◆ Exercise prompt ◆
Transcribe the whole listing without a single picture.

◆ Data to process ◆
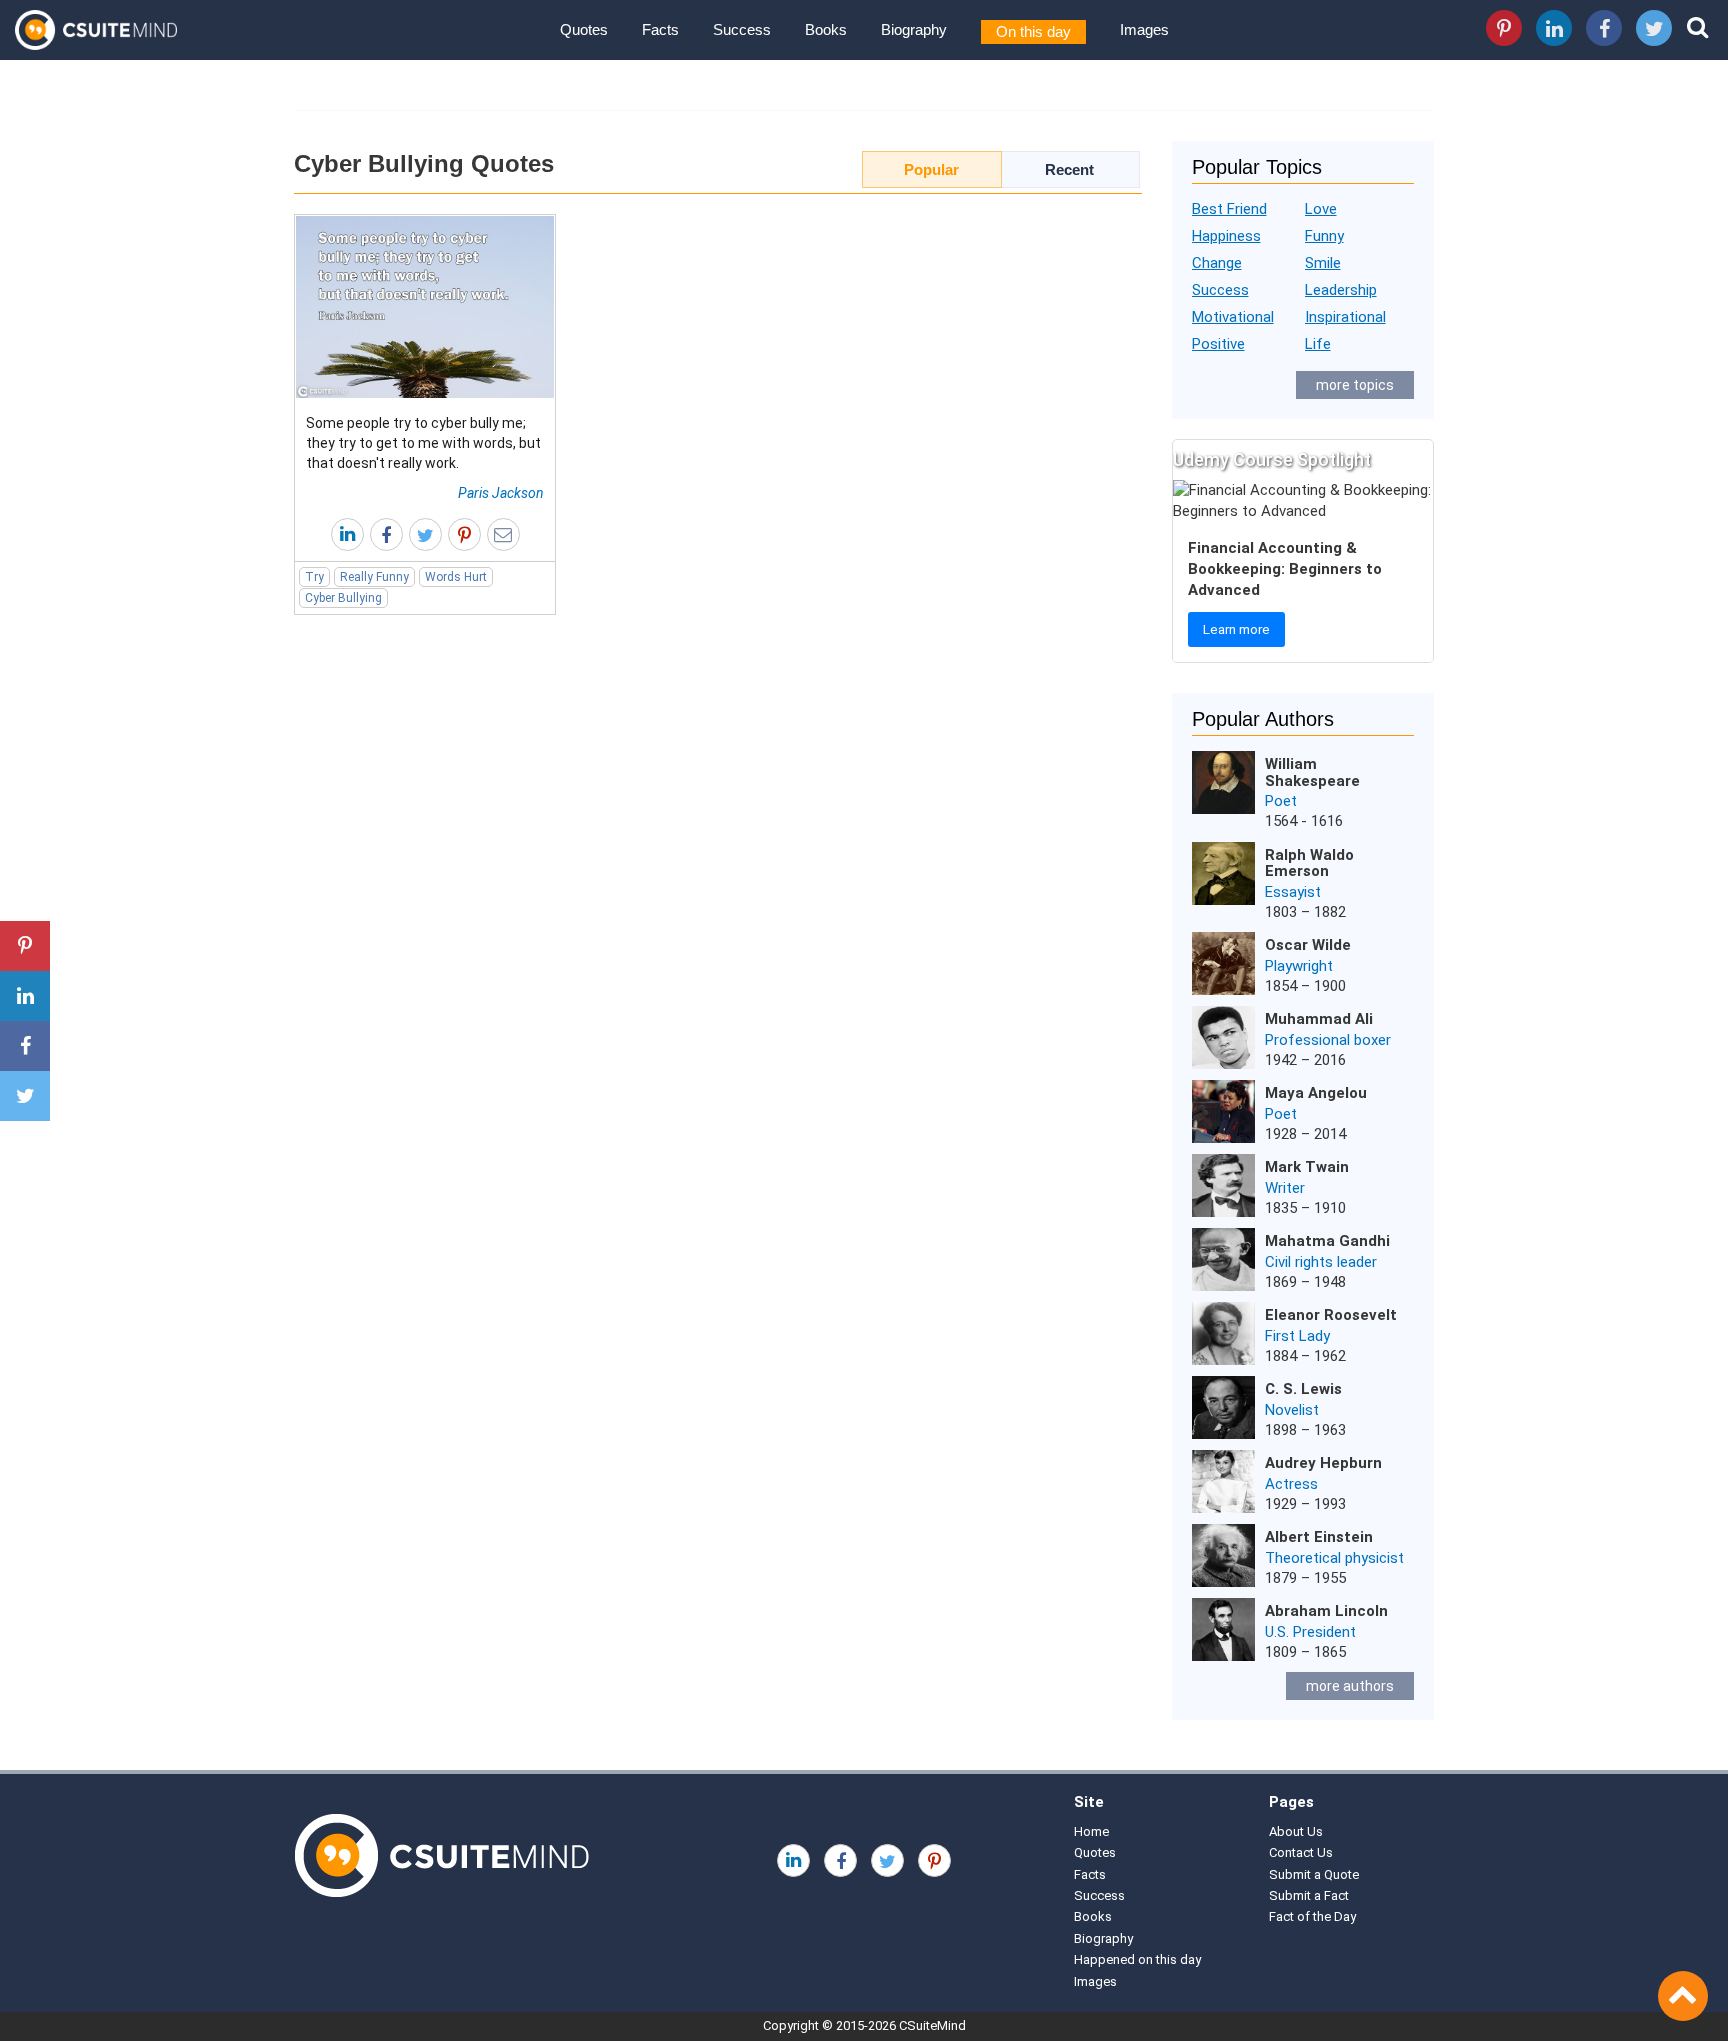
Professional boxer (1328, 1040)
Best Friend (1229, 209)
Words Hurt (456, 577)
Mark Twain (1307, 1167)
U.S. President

◆ Response ◆
Professional boxer (1328, 1040)
Best Friend (1229, 209)
Words Hurt (456, 577)
Mark Twain (1307, 1167)
U.S. President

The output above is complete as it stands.